GKE builds on Google's experience of running services like Gmail and YouTube in containers for over 12 years. GKE eliminates the need to install, manage, and operate your own clusters, thereby making it easier to manage data and smoothly handle web traffic spikes that occur, for example, from big marketing campaigns.
“Traffic to our site might spike by 30% to 50% in just a few minutes,” says Abdelrahman. “That’s when we’d see errors, because our system wasn’t ready for that traffic. And then we would research ways to fix the problem and manually tweak our system. It was a long-winded way of doing things. Often we would try to predict peaks and provide extra capacity ahead of time, because we just didn’t trust that things would scale properly in the moment.”
This is particularly relevant for marketers who may expect a marked spike in traffic - whether two hours or two days - after a campaign is launched. GKE is automated and able to scale by itself, handling the additional traffic and keeping everything running efficiently.
“If you have a campaign and the site goes down, marketers stand to lose their efforts - time, money and consumers,” said Ziad Jammal, MENA cloud engineer. “Especially during high peak times, a smoothly running experience is key.”
Quick response
With Namshi’s previous cloud provider, infrastructure could take several minutes to respond to spikes in traffic. Users would receive error notifications during that time, or be unable to access the website.
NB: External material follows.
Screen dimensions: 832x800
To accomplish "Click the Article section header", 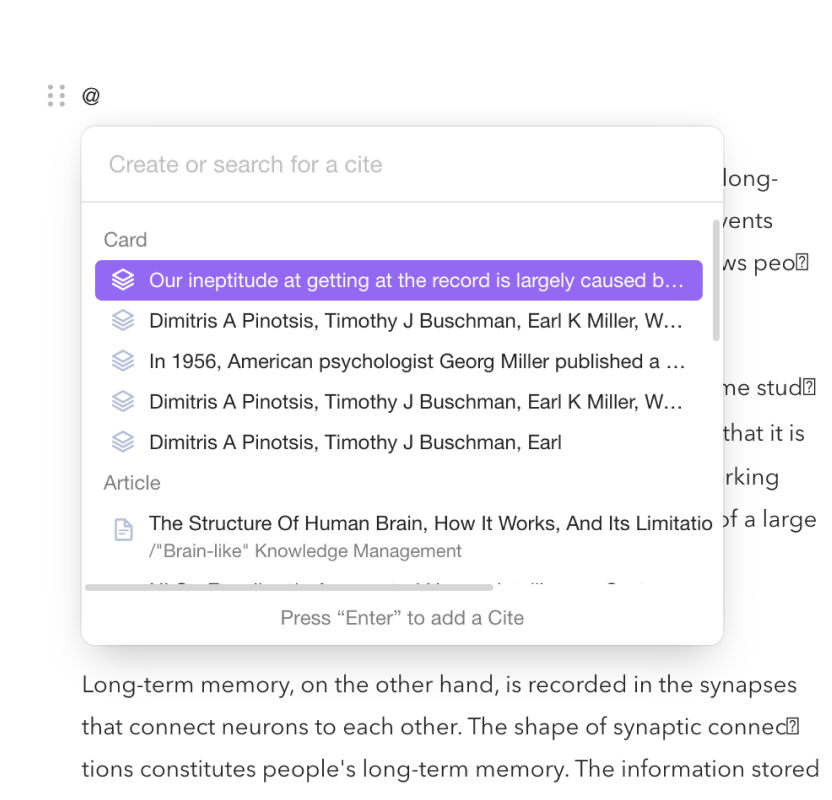I will pos(132,483).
And because it was difficult to manage and scale the current infrastructure without compromising security and liability, development was held back, too.
“Migrating to a new cluster would take so much time that we would try to keep upgrades to a minimum,” says Abdelrahman. “We would limit upgrades to once every four months, but that meant we were always using outdated versions of products, which created other problems.”
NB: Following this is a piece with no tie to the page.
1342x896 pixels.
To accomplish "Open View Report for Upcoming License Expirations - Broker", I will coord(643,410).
Abdelrahman and his team looked to migrate to the best cloud provider available for orchestrating Kubernetes. “We ran a benchmark, and the alternatives just could not compare to GKE,” says Abdelrahman. “It was so much easier to manage networking and scaling, and cluster upgrades could be done at the click of a button.”
As well as moving microservices to GKE, the team migrated its primary database to Google Cloud SQL too, so it could take advantage of competitive pricing.
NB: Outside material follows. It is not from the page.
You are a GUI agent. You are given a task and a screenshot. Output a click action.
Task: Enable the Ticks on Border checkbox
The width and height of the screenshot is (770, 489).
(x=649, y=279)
“We had millions of rows of data to move to Cloud SQL, and it would have taken forever to do it ourselves,” says Abdelrahman. “Google Cloud made it easy when they released an API that copied everything across from the database we had with our previous cloud provider.”
The benefit of turning to Google Cloud solutions was that all data is housed in one location.
“Insights can come from web traffic, from applications, from various sources - traditionally, these are separate which results in silos, and therefore less visibility on customer behavior,” says Victor Bishay, a cloud specialist in MENA. “This is the big value of using Google - everything is in one place, which makes data analysis a more streamlined process.”
Cutting costs and building trust
By migrating to GKE, Namshi has cut infrastructure costs by 30%.
“Because of GKE, engineers can focus more on Namshi's business than fixing a server or a network issue, giving them the opportunity to better align with marketing teams,” says Jammal. “It’s a key value of Cloud. Rather than spending time on day-to-day operations, they can develop new features and analyze data useful for marketers."